The Irish Republican Army claimed responsibility for killing Ray Smallwoods, a former Ulster Defense Association member who often said he had left his violent past behind him. He was shot when he left his home in Lisburn, 12 miles southwest of Belfast.

Smallwoods, 44, served eight years in prison for his part in the attempted 1981 murder of Catholic civil rights activist Bernadette Devlin McAliskey. She and her husband were shot 10 times in their bed but survived.

Last year Smallwoods became leader the tiny Ulster Democratic Party, considered the legal mouthpiece for the outlawed UDA. The 10,000-member paramilitary organization frequently targets Catholics.

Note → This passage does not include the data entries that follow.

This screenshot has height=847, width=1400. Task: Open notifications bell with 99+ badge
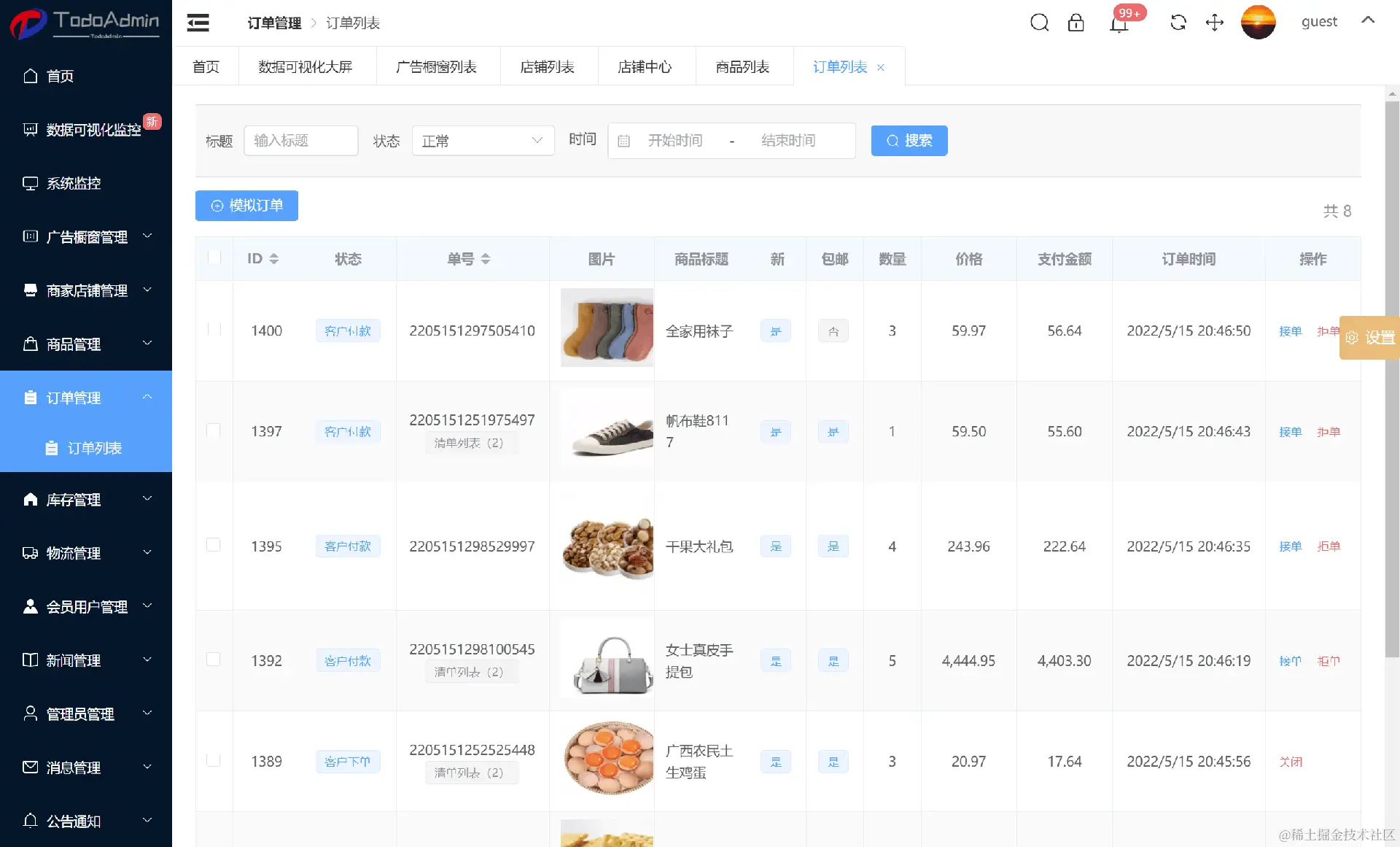1119,23
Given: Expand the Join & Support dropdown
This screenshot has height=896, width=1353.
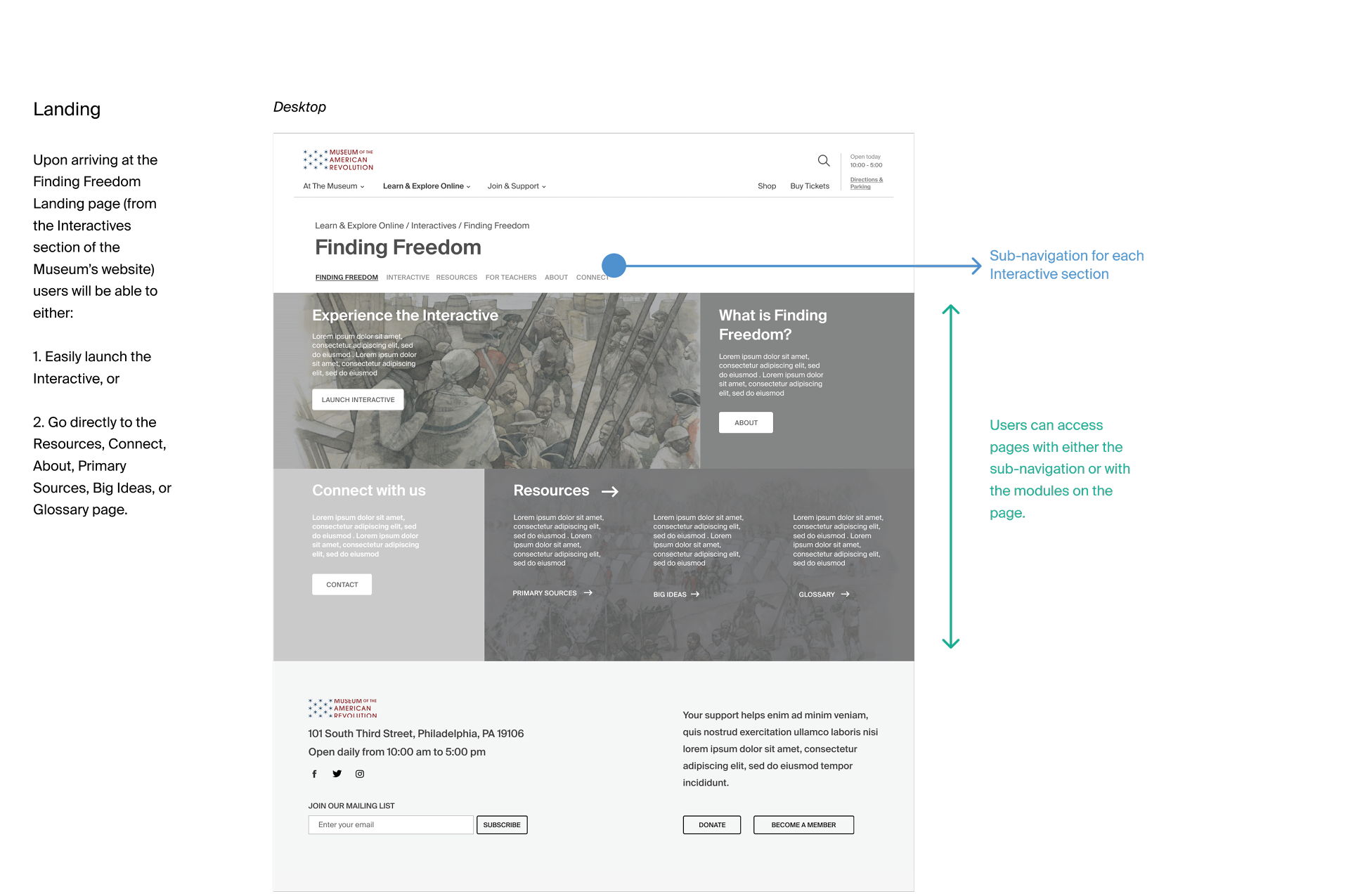Looking at the screenshot, I should click(517, 186).
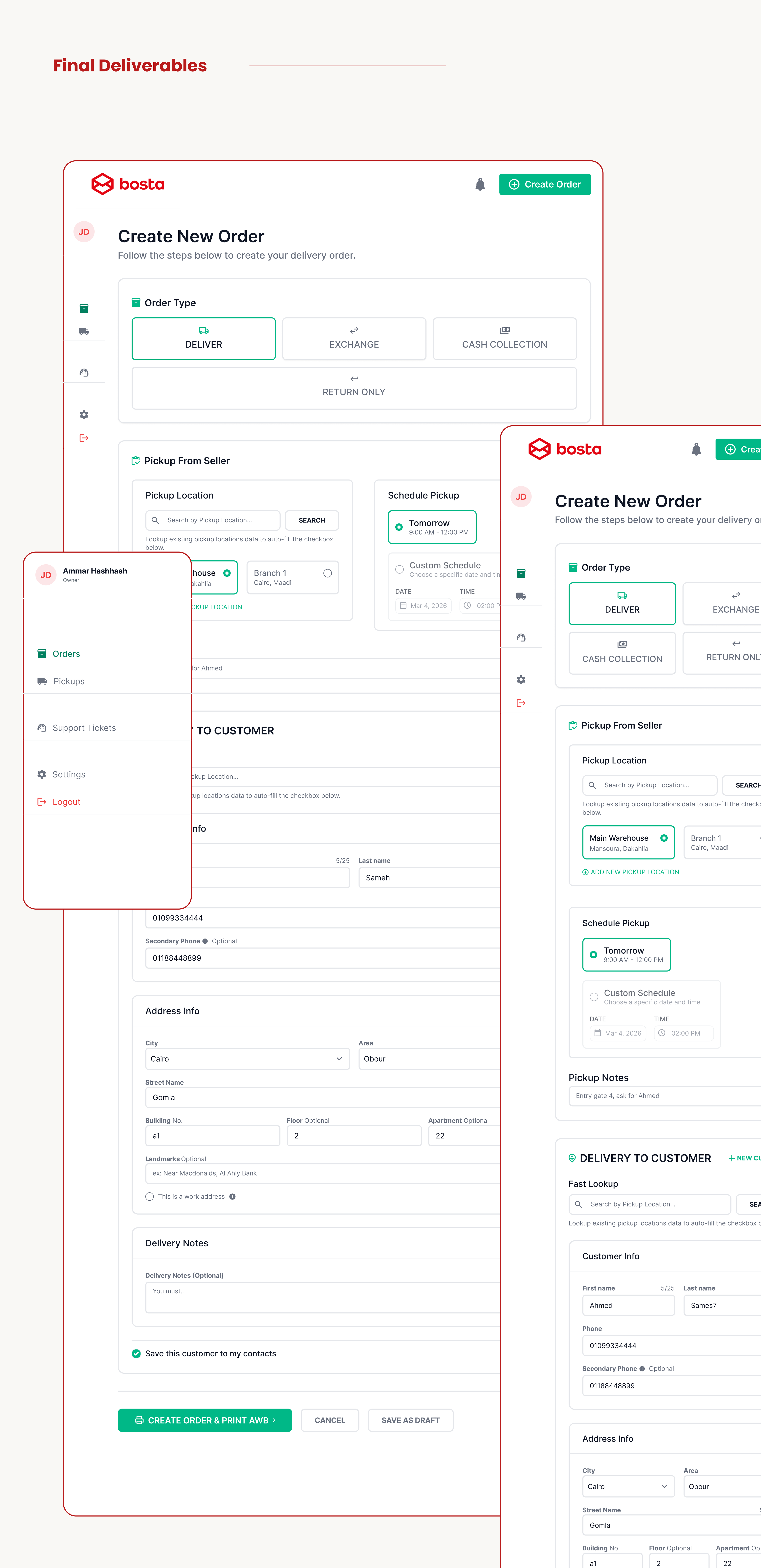Click the pickups truck icon in collapsed sidebar
Viewport: 761px width, 1568px height.
point(84,331)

The slaying came a few hours after gunmen fired 20 to 40 bullets into the home of an outspoken loyalist in Britain's Parliament, the Rev. William McCrea. He was at his church, and his wife, two daughters and several guests escaped unhurt from the attack in Magherafelt, about 30 miles west of Belfast.

No group claimed responsibility.

Last month the Irish National Liberation Army, an IRA splinter group, killed three Protestants in Belfast. Loyalists retaliated by killing nine people, including six Catholics watching a World Cup soccer match in a pub.

More than 3,100 people have been slain since 1969.

Sinn Fein, the IRA's political ally, has dampened peace hopes by delaying a response to a British-Irish offer for talks. The two governments said Dec. 15 that Sinn Fein could join negotiations if the IRA first laid down its arms for good. Since then 48 people have been killed, a majority of them by Loyalists.